L’exégèse postcolonialiste et les Empire Studies s’intéressent aux rapports de pouvoir entre les personnages mis en scène dans le monde narré et entre les lecteurs et lectrices dans le monde où sont lus ces récits. S’il est clair que les récits bibliques tournent souvent autour de la question de l’abus du pouvoir, les relations entre ceux qui abusent du pouvoir et ceux qui en sont les victimes demeurent fort complexes : rapports de domination et de soumission, de dépendance et d’indépendance, de désir et de révulsion, de résistance et de collusion. Les analyses proposées par de nombreux exégètes empruntant cette voie interprétative révèlent la capacité du récit à remettre en question les attitudes et les actions des classes dominantes tout en invitant le lecteur à adopter la perspective du monde qui est celle des classes dominées.

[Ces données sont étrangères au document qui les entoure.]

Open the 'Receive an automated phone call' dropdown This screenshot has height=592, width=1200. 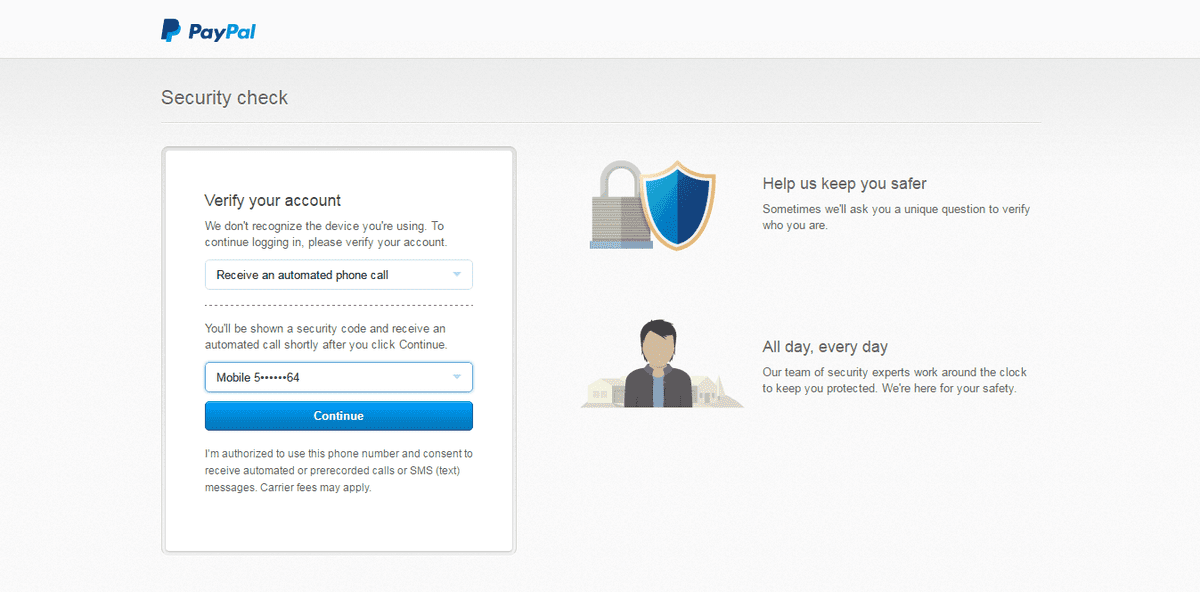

Ainsi, en utilisant les voies classiques de la narratologie, le symposium de Québec aura pour objet, d’une part, l’étude de l’influence exercée par les divers lecteurs sur la compréhension des récits bibliques, et, d’autre part, l’apport de ces récits sur la construction du monde du lecteur, tant par leurs ressorts narratifs que par les effets que ces récits produisent sur le lecteur.